Text under study Start Marker
Several students “love to express themselves with their clothing,” she says. “They love the feeling of people saying, ‘I love that’ and being able to say, ‘Thanks, I made it.’”
The sewing club is also an opportunity for Hampton to educate them about repurposing and reusing textile resources.
“I’ve talked to the girls about how wasteful fast fashion is,” Hampton says. “It’s very wasteful and just adds to the piles of garbage eventually.” The U.S. Environmental Protection Agency estimates that landfills received 11.3 million tons of textiles disposed into municipal solid waste; only 2.5 tons were recycled that same year.
Fabric is mostly donated by students’ parents or by Hampton’s acquaintances; she also scored four large bins of fabric for free following the estate sale for a fiber artist in West Asheville.
Hampton saves hardware, like buttons, from clothes that she thrifts from Goodwill. She sometimes uses that hardware or materials to create her own designs. Her students call that process “thrift flipping,” Hampton explains — akin to “house flipping” — instead of the more common term “upcycling.”
Text under study End Marker
* **Instructions**
A) Translate this sentence from the passage on the sewing club into Spanish: "Hampton saves hardware, like buttons, from clothes that she thrifts from Goodwill."
B) Reproduce word for word the part of the passage on the sewing club between "The sewing club" and "that same year.", inclusive.
Data Start Marker
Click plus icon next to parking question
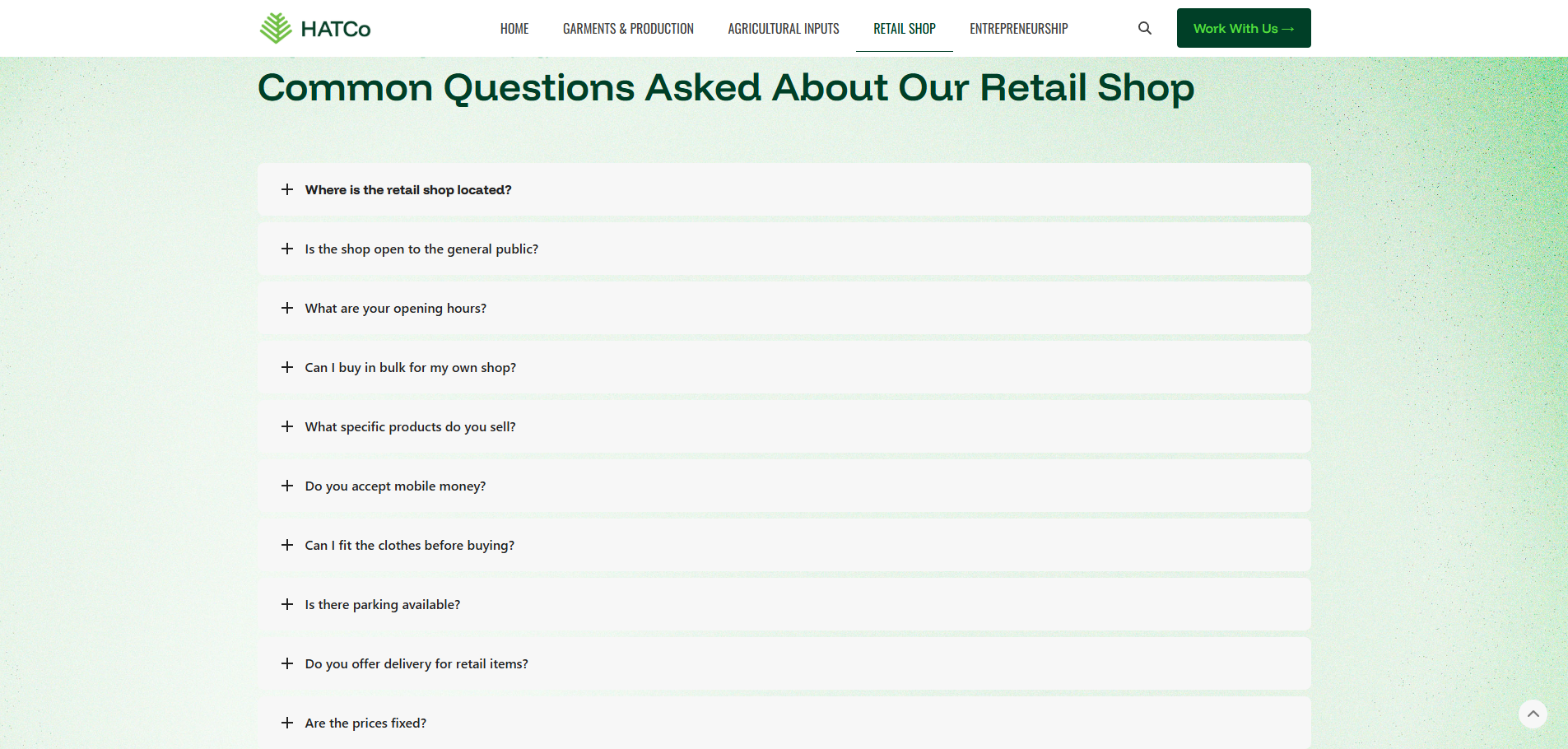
Data End Marker
* **Task-by-task outputs**
A) Hampton guarda accesorios, como botones, de la ropa que compra de segunda mano en Goodwill.

B)
The sewing club is also an opportunity for Hampton to educate them about repurposing and reusing textile resources.
“I’ve talked to the girls about how wasteful fast fashion is,” Hampton says. “It’s very wasteful and just adds to the piles of garbage eventually.” The U.S. Environmental Protection Agency estimates that landfills received 11.3 million tons of textiles disposed into municipal solid waste; only 2.5 tons were recycled that same year.